Como são os portugueses pelo mundo?

Resiliência é uma caraterística que Paulo Fontoura associa aos portugueses, que crescem a compreender que as coisas à sua volta nem sempre funcionam bem, desenvolvendo paciência, capacidade de adaptação e de improvisação de soluções para ultrapassar dificuldades. Somos flexíveis, ágeis, conseguimos adaptar-nos rapidamente a mudanças e arregaçamos as mangas para encontrar soluções para os problemas.

E o que mais podemos destacar nos portugueses, estejam eles que em parte do Mundo estiverem?

“A nossa cultura privilegia algumas coisas que se refletem na forma como trabalhamos. Privilegiamos o contacto interpessoal, a camaradagem, a conversa, o meio social. Isso tem muitas vantagens. Penso que somos bons membros de uma equipa, gostamos de trabalhar em conjunto e não somos muito individualistas. O lado sombra dessa nossa parte gregária é que temos dificuldades em tomar decisões e partir para a frente. Queremos continuamente falar, debater e consultar toda a gente. Gostamos de criar relações sociais muito fortes, mas há alturas em que é preciso decidir e seguir em frente, cortar a direito. Penso que temos dificuldade de quebrar unanimidades. Outro aspeto é a nossa capacidade de integração noutras culturas. Nós temos uma cultura muito forte e quase milenar, mas não fazemos disso uma barreira fechada; somos abertos e integramo-nos”.
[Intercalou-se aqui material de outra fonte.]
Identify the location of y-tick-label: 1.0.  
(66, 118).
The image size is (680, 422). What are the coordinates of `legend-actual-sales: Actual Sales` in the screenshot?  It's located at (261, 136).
Paulo Fontoura salienta que as generalizações são muitas vezes perigosas e injustas. Mas admite que consegue vislumbrar estes traços comuns em muitos dos compatriotas que tem encontrado pelo Mundo. Até porque, quando dois portugueses se encontram em qualquer lugar do Globo, há um notável sentimento de reconhecimento mútuo, acompanhado por uma solidariedade quase inata.

E em Basileia há muitos portugueses, que acabam por se juntar com frequência em momentos bastante apreciados na nossa cultura: sentar à mesa a conviver.

De Portugal, Paulo sente saudades, sobretudo, do calor social.

“Saudades da família, dos amigos, da rede de apoio e de carinho. Somos empáticos e carinhosos e sentimo-nos como envolvidos num manto quente de amizade quando regressamos a casa. Há um apego emocional que é insubstituivel, porque temos as nossas raízes onde nascemos e crescemos”.